Document excerpt →
-------------------------
Bright spots & black holes: 2 of 2
Gadolinium enhancement" sees active inflammation
Gadolinium is a contrast agent. Infused into the bloodstream a few minutes before an MRI, it lights up areas where immune-system cells are leaking out of tiny blood vessels and into the central nervous system. This is a hallmark of active inflammation, a key event in the MS attack on myelin. (Normally, immune cells are kept away from brain tissues by the blood-brain barrier, a layer of specialized cells inside capillary walls.)
Studies show that a gadolinium-enhancing lesion lights up for three to six weeks and then fades. Thus these scans are indicators of active disease during the preceding 45 days or so.
Unfortunately, fading doesn't always mean a lesion has fixed itself and disappeared. It may remain on a "T2 weighted" MRI scan.
T2 weighted scans give a good one-year look back
The MRI computer program can produce pictures based on two different proton relaxation times, called T1 and T2 weighted scans.
The T2 scans reflect the level of disease activity in the preceding year. The lesions these scans reveal continue to show up as high-water bright spots after the gadolinium enhancements have gone away. They are referred to as plaques. Occasionally lesions repair themselves and disappear forever. Others re-inflame later on, sometimes again and again. Over time, scientists have learned, repeated inflammation changes their nature altogether.
T1 weighted scans reveal tissue loss
Dark areas on the T1 weighted scans point to loss of myelin and loss of the nerve fibers, or axons. These areas are named for what they look like: "black holes". The darker the spot, the more extensive the tissue loss. They develop where a lesion has been re-inflamed time and again.
As one clinician put it, "Black holes are where a plaque used to be. The area is now totally inactive."
-------------------------
Exercise directions → Carry on the text about MS lesions on MRI scans, starting after its final sentence. The entries that come next are drawn from a separate source unrelated to the text on MS lesions in MRI scans.
-------------------------
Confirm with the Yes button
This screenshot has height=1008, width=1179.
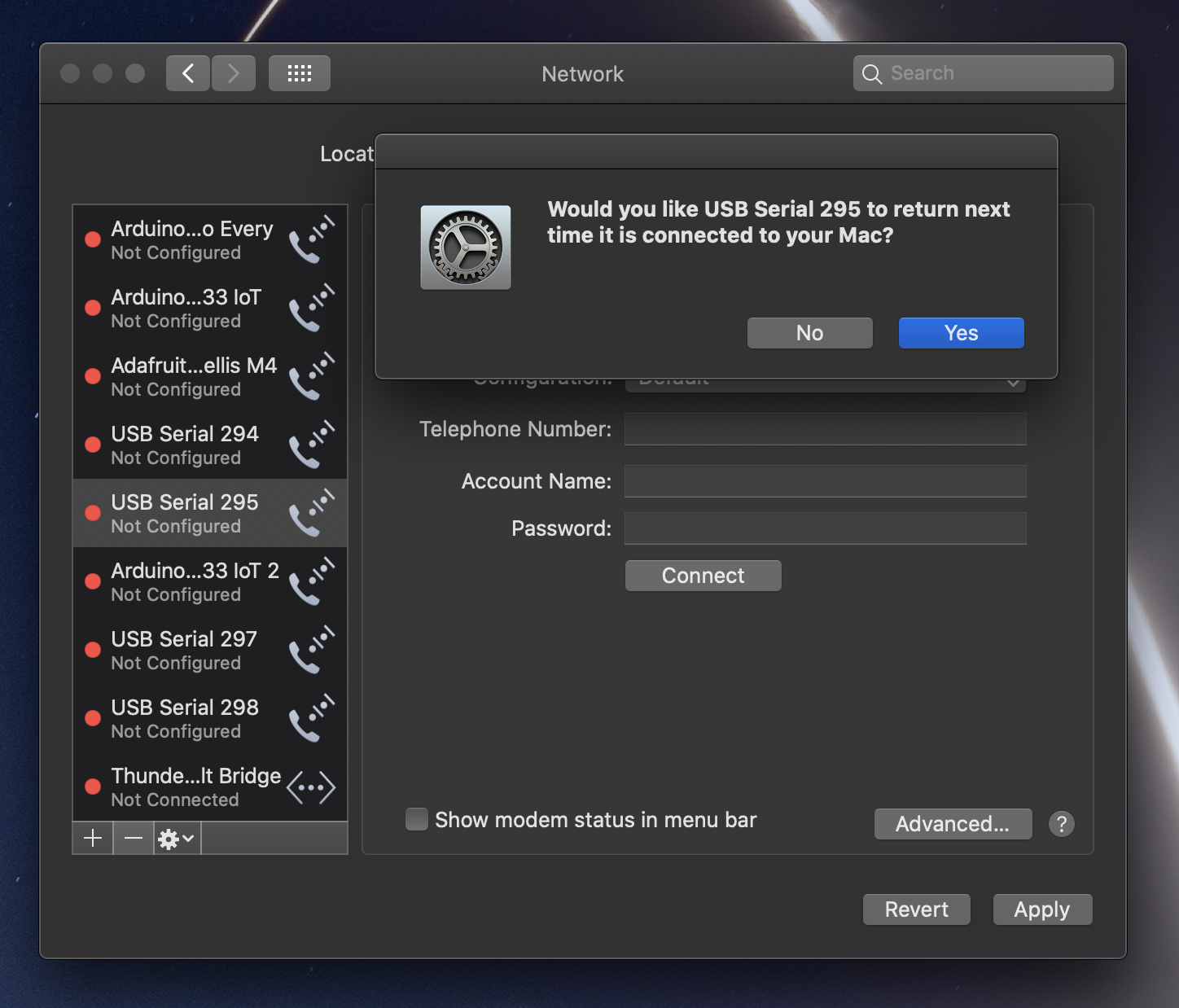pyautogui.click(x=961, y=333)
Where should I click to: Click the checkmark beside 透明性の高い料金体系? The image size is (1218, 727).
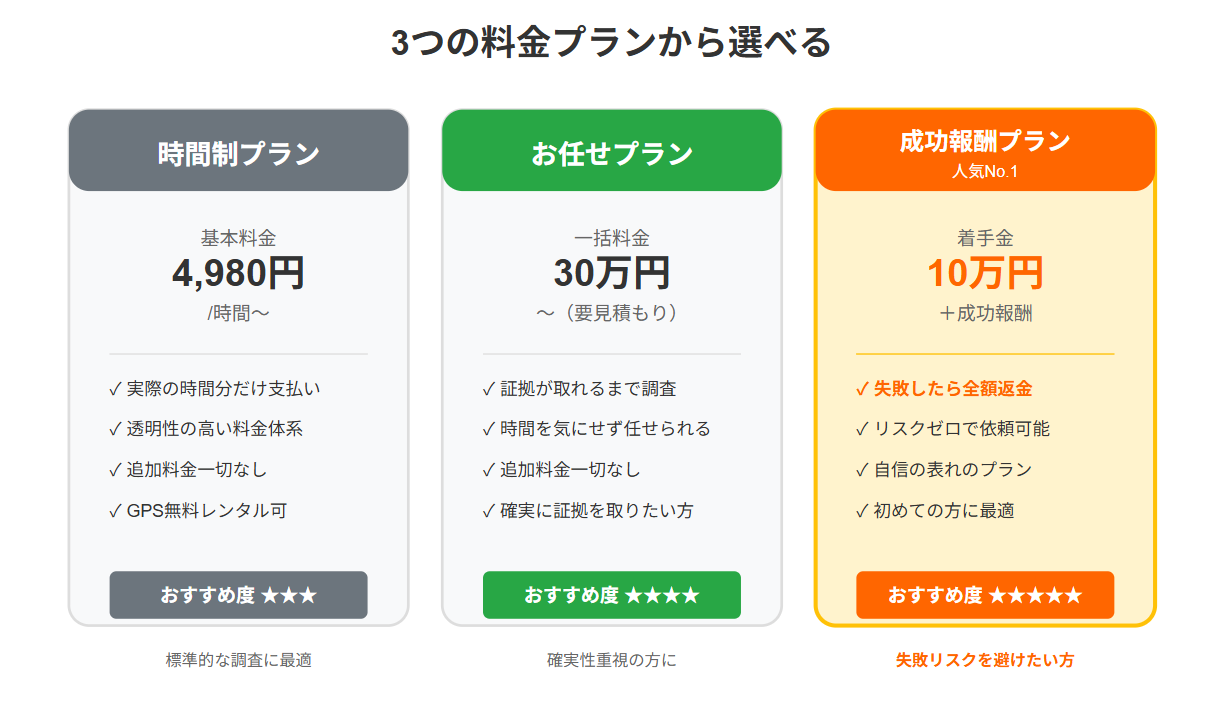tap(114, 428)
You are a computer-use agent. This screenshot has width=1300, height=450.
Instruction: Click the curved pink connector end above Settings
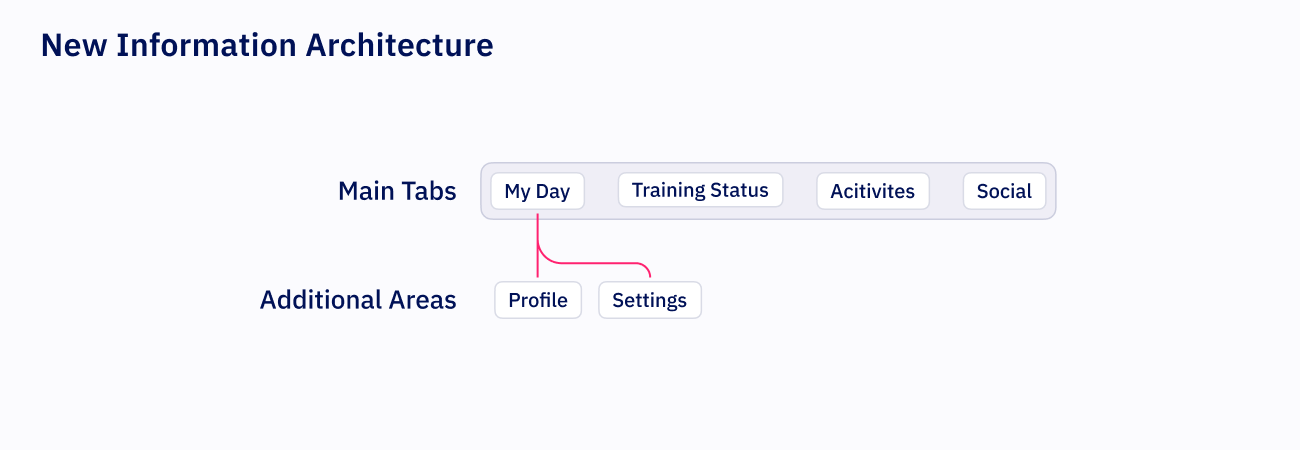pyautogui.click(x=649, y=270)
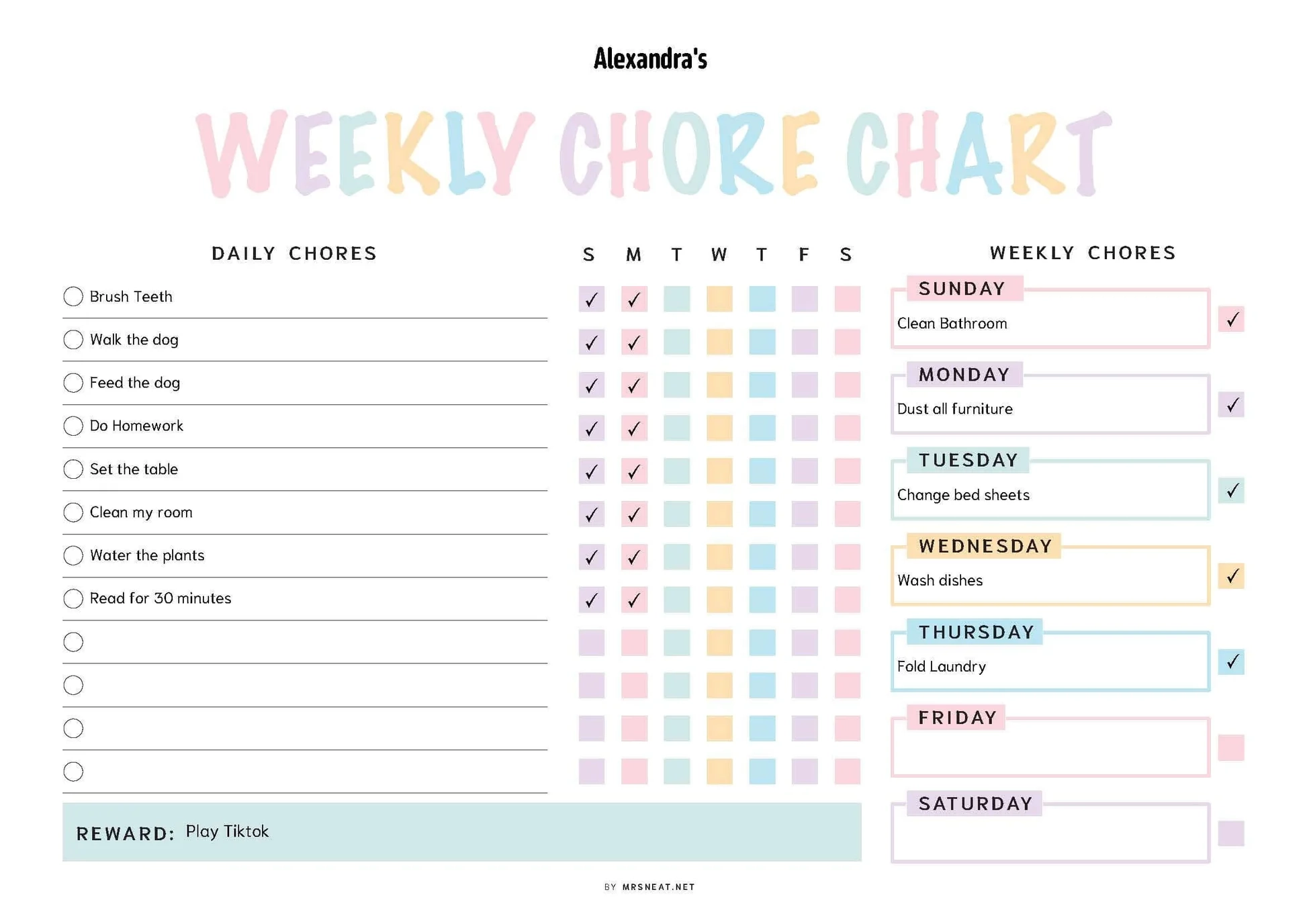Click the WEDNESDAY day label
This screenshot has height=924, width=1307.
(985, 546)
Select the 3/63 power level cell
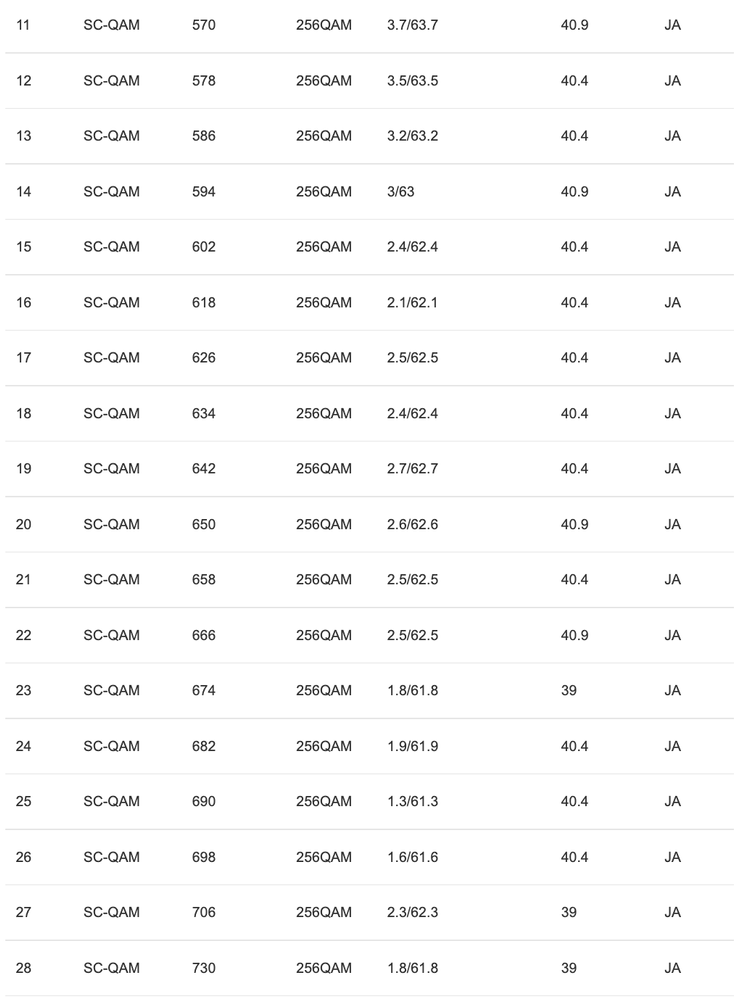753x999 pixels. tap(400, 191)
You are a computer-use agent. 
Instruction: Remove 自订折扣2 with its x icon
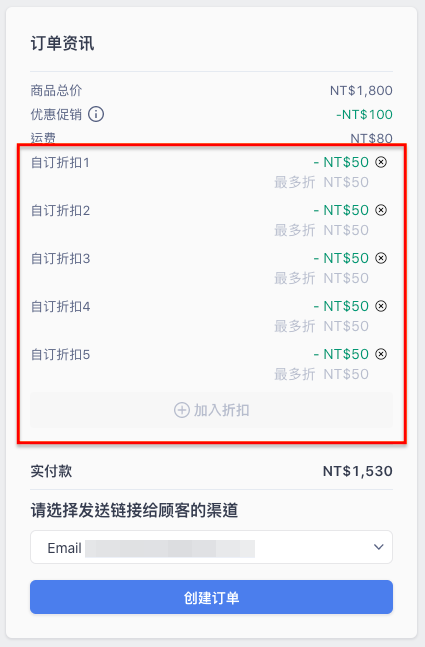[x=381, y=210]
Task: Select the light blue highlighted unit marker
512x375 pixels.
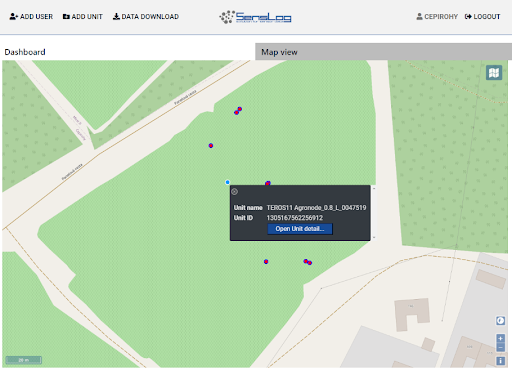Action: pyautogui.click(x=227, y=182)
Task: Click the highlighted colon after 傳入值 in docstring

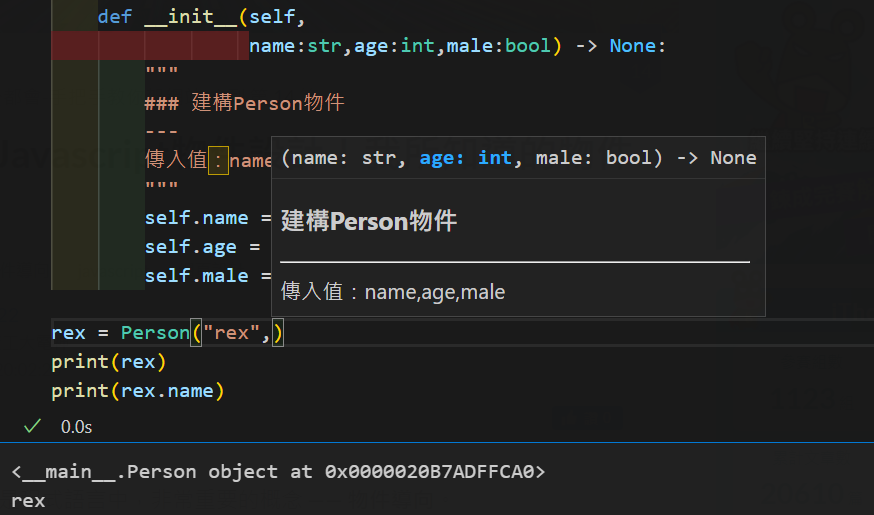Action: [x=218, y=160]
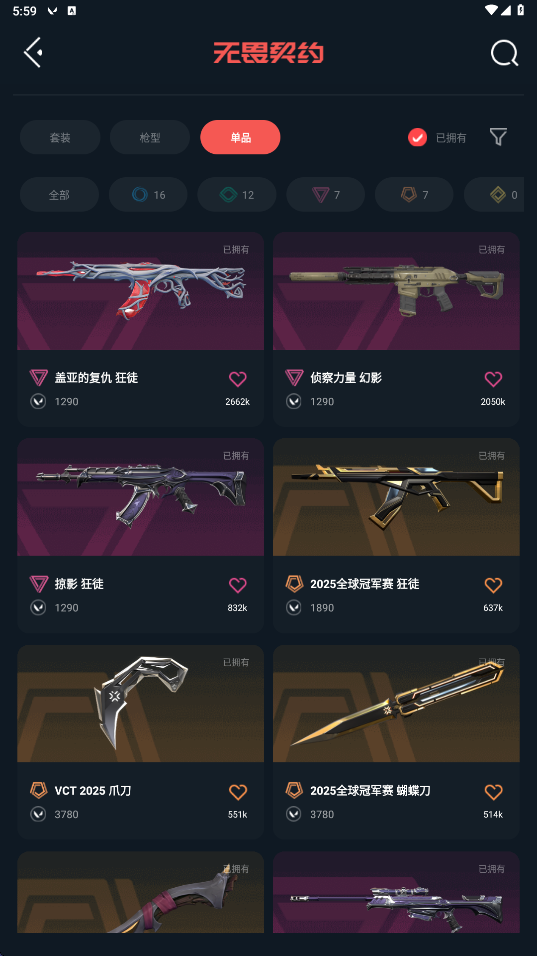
-------------------------
Exercise output →
Black holes do correlate with the clinical picture. Individuals with black holes have permanent disabilities.
"MTR" MRI zeroes in on tissue loss
MTR, or magnetization transfer ratio, delivers an extra pulse of energy to the protons that are bound to myelin and then measures how much of that energy is transferred to the free water nearby. These calculations allow researchers to estimate more precisely how much tissue damage has occurred in specific lesions.
"MRS" MRI sees more than water
Magnetic resonance spectroscopy, or MRS, brings MRI full circle because the technology was originally developed not to make images of human beings but to scan laboratory samples for the presence of specific chemicals. MRS can measure the amount of important marker chemicals in nerve cells and axons, including, for example, a key byproduct of nerve-cell breakdown, providing yet another way to calculate how much permanent damage has occurred.
Tractography
The potential of MRI for revealing bodily processes in action within a living human being has not peaked. Among the newer techniques is one called "tractography", or "diffusion weighted imaging" and "diffusion tensor imaging". Focusing on white matter (the myelin-dense areas of the brain), this technology can outline the individual fiber tracts of nerve cells.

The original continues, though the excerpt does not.